═════ Given data ═════

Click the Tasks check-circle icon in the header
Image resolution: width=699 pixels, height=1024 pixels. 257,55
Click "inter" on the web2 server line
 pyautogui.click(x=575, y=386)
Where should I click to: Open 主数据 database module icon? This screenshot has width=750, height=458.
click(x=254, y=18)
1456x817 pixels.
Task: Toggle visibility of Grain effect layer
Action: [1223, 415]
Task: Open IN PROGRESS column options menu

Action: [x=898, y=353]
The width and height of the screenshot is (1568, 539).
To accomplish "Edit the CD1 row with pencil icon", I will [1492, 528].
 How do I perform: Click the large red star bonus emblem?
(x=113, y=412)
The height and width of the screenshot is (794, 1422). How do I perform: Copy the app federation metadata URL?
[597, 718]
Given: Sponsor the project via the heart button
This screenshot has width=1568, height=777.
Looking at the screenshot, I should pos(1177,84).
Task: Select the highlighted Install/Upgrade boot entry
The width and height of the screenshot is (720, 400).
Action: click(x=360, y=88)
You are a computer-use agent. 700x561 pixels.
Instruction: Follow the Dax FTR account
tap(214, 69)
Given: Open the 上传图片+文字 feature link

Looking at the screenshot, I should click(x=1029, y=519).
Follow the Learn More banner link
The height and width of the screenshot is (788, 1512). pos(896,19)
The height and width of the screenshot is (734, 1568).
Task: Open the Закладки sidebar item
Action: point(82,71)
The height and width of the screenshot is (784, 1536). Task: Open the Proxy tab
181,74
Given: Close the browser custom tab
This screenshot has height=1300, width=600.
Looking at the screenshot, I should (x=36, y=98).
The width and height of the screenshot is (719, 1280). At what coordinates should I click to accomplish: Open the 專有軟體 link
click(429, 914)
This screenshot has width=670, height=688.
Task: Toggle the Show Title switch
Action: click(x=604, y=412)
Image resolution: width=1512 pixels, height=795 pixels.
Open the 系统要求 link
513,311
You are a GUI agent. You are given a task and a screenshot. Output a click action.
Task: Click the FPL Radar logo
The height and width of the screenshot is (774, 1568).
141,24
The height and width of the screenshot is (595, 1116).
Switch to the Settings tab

═════

• [Work to be completed] Put these records into a Markdown table with one row per line, leaving out blank lines. Use the columns Row, which numbers the rows, and Line, which holds the text.

• [The solution]
| Row | Line |
|---|---|
| 1 | Click the Tasks check-circle icon in the header |
| 2 | Image resolution: width=699 pixels, height=1024 pixels. 257,55 |
| 3 | Click "inter" on the web2 server line |
| 4 |  pyautogui.click(x=575, y=386) |
| 5 | Where should I click to: Open 主数据 database module icon? This screenshot has width=750, height=458. |
| 6 | click(x=254, y=18) |
| 7 | 1456x817 pixels. |
| 8 | Task: Toggle visibility of Grain effect layer |
| 9 | Action: [1223, 415] |
| 10 | Task: Open IN PROGRESS column options menu |
| 11 | Action: [x=898, y=353] |
| 12 | The width and height of the screenshot is (1568, 539). |
| 13 | To accomplish "Edit the CD1 row with pencil icon", I will [1492, 528]. |
| 14 |  How do I perform: Click the large red star bonus emblem? |
| 15 | (x=113, y=412) |
| 16 | The height and width of the screenshot is (794, 1422). How do I perform: Copy the app federation metadata URL? |
| 17 | [597, 718] |
| 18 | Given: Sponsor the project via the heart button |
| 19 | This screenshot has width=1568, height=777. |
| 20 | Looking at the screenshot, I should pos(1177,84). |
| 21 | Task: Select the highlighted Install/Upgrade boot entry |
| 22 | The width and height of the screenshot is (720, 400). |
| 23 | Action: click(x=360, y=88) |
| 24 | You are a computer-use agent. 700x561 pixels. |
| 25 | Instruction: Follow the Dax FTR account |
| 26 | tap(214, 69) |
| 27 | Given: Open the 上传图片+文字 feature link |
| 28 | Looking at the screenshot, I should click(x=1029, y=519). |
| 29 | Follow the Learn More banner link |
| 30 | The height and width of the screenshot is (788, 1512). pos(896,19) |
| 31 | The height and width of the screenshot is (734, 1568). |
| 32 | Task: Open the Закладки sidebar item |
| 33 | Action: point(82,71) |
| 34 | The height and width of the screenshot is (784, 1536). Task: Open the Proxy tab |
| 35 | 181,74 |
| 36 | Given: Close the browser custom tab |
| 37 | This screenshot has height=1300, width=600. |
| 38 | Looking at the screenshot, I should (x=36, y=98). |
| 39 | The width and height of the screenshot is (719, 1280). At what coordinates should I click to accomplish: Open the 專有軟體 link |
| 40 | click(429, 914) |
| 41 | This screenshot has width=670, height=688. |
| 42 | Task: Toggle the Show Title switch |
| 43 | Action: click(x=604, y=412) |
| 44 | Image resolution: width=1512 pixels, height=795 pixels. |
| 45 | Open the 系统要求 link |
| 46 | 513,311 |
| 47 | You are a GUI agent. You are given a task and a screenshot. Output a click action. |
| 48 | Task: Click the FPL Radar logo |
| 49 | The height and width of the screenshot is (774, 1568). |
| 50 | 141,24 |
| 51 | The height and width of the screenshot is (595, 1116). |
| 52 | Switch to the Settings tab |